:: Task directions ::
Could you reproduce all of the material below word for word?

(Recorded data)

— START —

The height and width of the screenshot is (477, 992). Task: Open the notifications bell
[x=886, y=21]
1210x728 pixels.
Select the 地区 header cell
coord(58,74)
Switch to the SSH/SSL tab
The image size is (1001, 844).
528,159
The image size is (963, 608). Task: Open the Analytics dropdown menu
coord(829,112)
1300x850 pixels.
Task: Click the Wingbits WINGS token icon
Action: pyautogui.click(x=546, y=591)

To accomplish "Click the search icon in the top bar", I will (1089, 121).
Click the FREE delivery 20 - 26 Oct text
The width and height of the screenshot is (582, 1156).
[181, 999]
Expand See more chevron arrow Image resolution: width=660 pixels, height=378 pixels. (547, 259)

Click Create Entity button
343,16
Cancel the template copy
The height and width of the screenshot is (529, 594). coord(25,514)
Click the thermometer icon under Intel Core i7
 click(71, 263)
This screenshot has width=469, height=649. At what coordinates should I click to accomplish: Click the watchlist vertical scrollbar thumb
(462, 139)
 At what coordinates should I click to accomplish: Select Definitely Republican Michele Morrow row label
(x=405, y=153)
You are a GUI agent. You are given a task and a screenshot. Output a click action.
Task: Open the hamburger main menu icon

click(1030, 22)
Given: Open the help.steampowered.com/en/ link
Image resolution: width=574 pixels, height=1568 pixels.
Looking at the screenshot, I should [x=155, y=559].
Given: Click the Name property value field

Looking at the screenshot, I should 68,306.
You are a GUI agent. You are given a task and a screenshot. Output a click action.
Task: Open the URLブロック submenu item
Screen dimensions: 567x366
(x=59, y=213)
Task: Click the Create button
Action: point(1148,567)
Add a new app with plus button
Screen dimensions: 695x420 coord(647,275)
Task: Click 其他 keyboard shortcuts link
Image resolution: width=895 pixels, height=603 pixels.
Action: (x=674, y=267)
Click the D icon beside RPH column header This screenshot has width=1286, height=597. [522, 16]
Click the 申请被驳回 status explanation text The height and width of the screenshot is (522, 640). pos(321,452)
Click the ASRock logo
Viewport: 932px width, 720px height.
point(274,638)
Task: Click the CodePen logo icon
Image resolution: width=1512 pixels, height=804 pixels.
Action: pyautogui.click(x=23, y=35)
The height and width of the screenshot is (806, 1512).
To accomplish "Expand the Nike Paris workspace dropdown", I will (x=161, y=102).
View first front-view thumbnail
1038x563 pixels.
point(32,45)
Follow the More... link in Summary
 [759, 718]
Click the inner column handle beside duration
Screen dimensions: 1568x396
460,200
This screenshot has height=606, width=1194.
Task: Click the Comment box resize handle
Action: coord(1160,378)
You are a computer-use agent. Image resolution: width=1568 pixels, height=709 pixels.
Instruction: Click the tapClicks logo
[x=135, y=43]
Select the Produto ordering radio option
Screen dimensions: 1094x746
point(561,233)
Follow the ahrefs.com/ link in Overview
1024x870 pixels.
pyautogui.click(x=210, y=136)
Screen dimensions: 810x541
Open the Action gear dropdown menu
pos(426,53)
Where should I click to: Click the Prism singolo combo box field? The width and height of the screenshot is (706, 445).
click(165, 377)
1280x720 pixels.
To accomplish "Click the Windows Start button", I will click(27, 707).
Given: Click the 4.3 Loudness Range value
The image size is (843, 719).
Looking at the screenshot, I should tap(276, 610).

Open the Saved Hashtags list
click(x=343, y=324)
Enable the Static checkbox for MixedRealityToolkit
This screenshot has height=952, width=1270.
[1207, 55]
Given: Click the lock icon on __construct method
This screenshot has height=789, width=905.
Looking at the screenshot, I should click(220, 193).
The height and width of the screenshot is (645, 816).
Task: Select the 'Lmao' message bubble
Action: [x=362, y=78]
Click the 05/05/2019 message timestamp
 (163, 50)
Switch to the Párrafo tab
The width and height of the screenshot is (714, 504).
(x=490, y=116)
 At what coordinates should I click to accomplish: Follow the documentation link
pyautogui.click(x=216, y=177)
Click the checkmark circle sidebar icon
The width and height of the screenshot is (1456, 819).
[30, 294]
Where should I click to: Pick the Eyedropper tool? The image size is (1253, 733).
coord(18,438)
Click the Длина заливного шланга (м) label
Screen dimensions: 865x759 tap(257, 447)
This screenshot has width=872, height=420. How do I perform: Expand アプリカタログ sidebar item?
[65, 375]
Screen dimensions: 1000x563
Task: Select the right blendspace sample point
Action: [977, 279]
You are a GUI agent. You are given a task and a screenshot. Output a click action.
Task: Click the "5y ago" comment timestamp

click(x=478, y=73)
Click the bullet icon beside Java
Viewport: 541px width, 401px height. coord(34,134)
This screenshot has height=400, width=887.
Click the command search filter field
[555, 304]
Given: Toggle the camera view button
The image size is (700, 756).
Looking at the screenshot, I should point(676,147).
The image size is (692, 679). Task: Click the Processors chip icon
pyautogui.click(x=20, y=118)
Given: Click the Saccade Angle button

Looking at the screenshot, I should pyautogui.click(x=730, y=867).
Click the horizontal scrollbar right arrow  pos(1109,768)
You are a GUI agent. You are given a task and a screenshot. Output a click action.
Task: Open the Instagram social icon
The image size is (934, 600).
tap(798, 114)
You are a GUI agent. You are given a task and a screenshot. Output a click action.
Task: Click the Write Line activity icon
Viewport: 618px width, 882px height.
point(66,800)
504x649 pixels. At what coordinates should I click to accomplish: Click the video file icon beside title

— END —

:: Written reply ::
The height and width of the screenshot is (477, 992). Task: Open the notifications bell
[x=886, y=21]
1210x728 pixels.
Select the 地区 header cell
coord(58,74)
Switch to the SSH/SSL tab
The image size is (1001, 844).
528,159
The image size is (963, 608). Task: Open the Analytics dropdown menu
coord(829,112)
1300x850 pixels.
Task: Click the Wingbits WINGS token icon
Action: pyautogui.click(x=546, y=591)

To accomplish "Click the search icon in the top bar", I will (1089, 121).
Click the FREE delivery 20 - 26 Oct text
The width and height of the screenshot is (582, 1156).
[181, 999]
Expand See more chevron arrow Image resolution: width=660 pixels, height=378 pixels. (547, 259)

Click Create Entity button
343,16
Cancel the template copy
The height and width of the screenshot is (529, 594). coord(25,514)
Click the thermometer icon under Intel Core i7
 click(71, 263)
This screenshot has width=469, height=649. At what coordinates should I click to accomplish: Click the watchlist vertical scrollbar thumb
(462, 139)
 At what coordinates should I click to accomplish: Select Definitely Republican Michele Morrow row label
(x=405, y=153)
You are a GUI agent. You are given a task and a screenshot. Output a click action.
Task: Open the hamburger main menu icon

click(1030, 22)
Given: Open the help.steampowered.com/en/ link
Image resolution: width=574 pixels, height=1568 pixels.
Looking at the screenshot, I should [x=155, y=559].
Given: Click the Name property value field

Looking at the screenshot, I should 68,306.
You are a GUI agent. You are given a task and a screenshot. Output a click action.
Task: Open the URLブロック submenu item
Screen dimensions: 567x366
(x=59, y=213)
Task: Click the Create button
Action: point(1148,567)
Add a new app with plus button
Screen dimensions: 695x420 coord(647,275)
Task: Click 其他 keyboard shortcuts link
Image resolution: width=895 pixels, height=603 pixels.
Action: (x=674, y=267)
Click the D icon beside RPH column header This screenshot has width=1286, height=597. [522, 16]
Click the 申请被驳回 status explanation text The height and width of the screenshot is (522, 640). pos(321,452)
Click the ASRock logo
Viewport: 932px width, 720px height.
point(274,638)
Task: Click the CodePen logo icon
Image resolution: width=1512 pixels, height=804 pixels.
Action: pyautogui.click(x=23, y=35)
The height and width of the screenshot is (806, 1512).
To accomplish "Expand the Nike Paris workspace dropdown", I will (x=161, y=102).
View first front-view thumbnail
1038x563 pixels.
point(32,45)
Follow the More... link in Summary
 [759, 718]
Click the inner column handle beside duration
Screen dimensions: 1568x396
460,200
This screenshot has height=606, width=1194.
Task: Click the Comment box resize handle
Action: coord(1160,378)
You are a computer-use agent. Image resolution: width=1568 pixels, height=709 pixels.
Instruction: Click the tapClicks logo
[x=135, y=43]
Select the Produto ordering radio option
Screen dimensions: 1094x746
point(561,233)
Follow the ahrefs.com/ link in Overview
1024x870 pixels.
pyautogui.click(x=210, y=136)
Screen dimensions: 810x541
Open the Action gear dropdown menu
pos(426,53)
Where should I click to: Click the Prism singolo combo box field? The width and height of the screenshot is (706, 445).
click(165, 377)
1280x720 pixels.
To accomplish "Click the Windows Start button", I will click(27, 707).
Given: Click the 4.3 Loudness Range value
The image size is (843, 719).
Looking at the screenshot, I should tap(276, 610).

Open the Saved Hashtags list
click(x=343, y=324)
Enable the Static checkbox for MixedRealityToolkit
This screenshot has height=952, width=1270.
[1207, 55]
Given: Click the lock icon on __construct method
This screenshot has height=789, width=905.
Looking at the screenshot, I should click(220, 193).
The height and width of the screenshot is (645, 816).
Task: Select the 'Lmao' message bubble
Action: [x=362, y=78]
Click the 05/05/2019 message timestamp
 (163, 50)
Switch to the Párrafo tab
The width and height of the screenshot is (714, 504).
(x=490, y=116)
 At what coordinates should I click to accomplish: Follow the documentation link
pyautogui.click(x=216, y=177)
Click the checkmark circle sidebar icon
The width and height of the screenshot is (1456, 819).
[30, 294]
Where should I click to: Pick the Eyedropper tool? The image size is (1253, 733).
coord(18,438)
Click the Длина заливного шланга (м) label
Screen dimensions: 865x759 tap(257, 447)
This screenshot has width=872, height=420. How do I perform: Expand アプリカタログ sidebar item?
[65, 375]
Screen dimensions: 1000x563
Task: Select the right blendspace sample point
Action: [977, 279]
You are a GUI agent. You are given a task and a screenshot. Output a click action.
Task: Click the "5y ago" comment timestamp

click(x=478, y=73)
Click the bullet icon beside Java
Viewport: 541px width, 401px height. coord(34,134)
This screenshot has height=400, width=887.
Click the command search filter field
[555, 304]
Given: Toggle the camera view button
The image size is (700, 756).
Looking at the screenshot, I should point(676,147).
The image size is (692, 679). Task: Click the Processors chip icon
pyautogui.click(x=20, y=118)
Given: Click the Saccade Angle button

Looking at the screenshot, I should pyautogui.click(x=730, y=867).
Click the horizontal scrollbar right arrow  pos(1109,768)
You are a GUI agent. You are given a task and a screenshot. Output a click action.
Task: Open the Instagram social icon
The image size is (934, 600).
tap(798, 114)
You are a GUI agent. You are given a task and a screenshot. Output a click action.
Task: Click the Write Line activity icon
Viewport: 618px width, 882px height.
point(66,800)
504x649 pixels. At what coordinates should I click to accomplish: Click the video file icon beside title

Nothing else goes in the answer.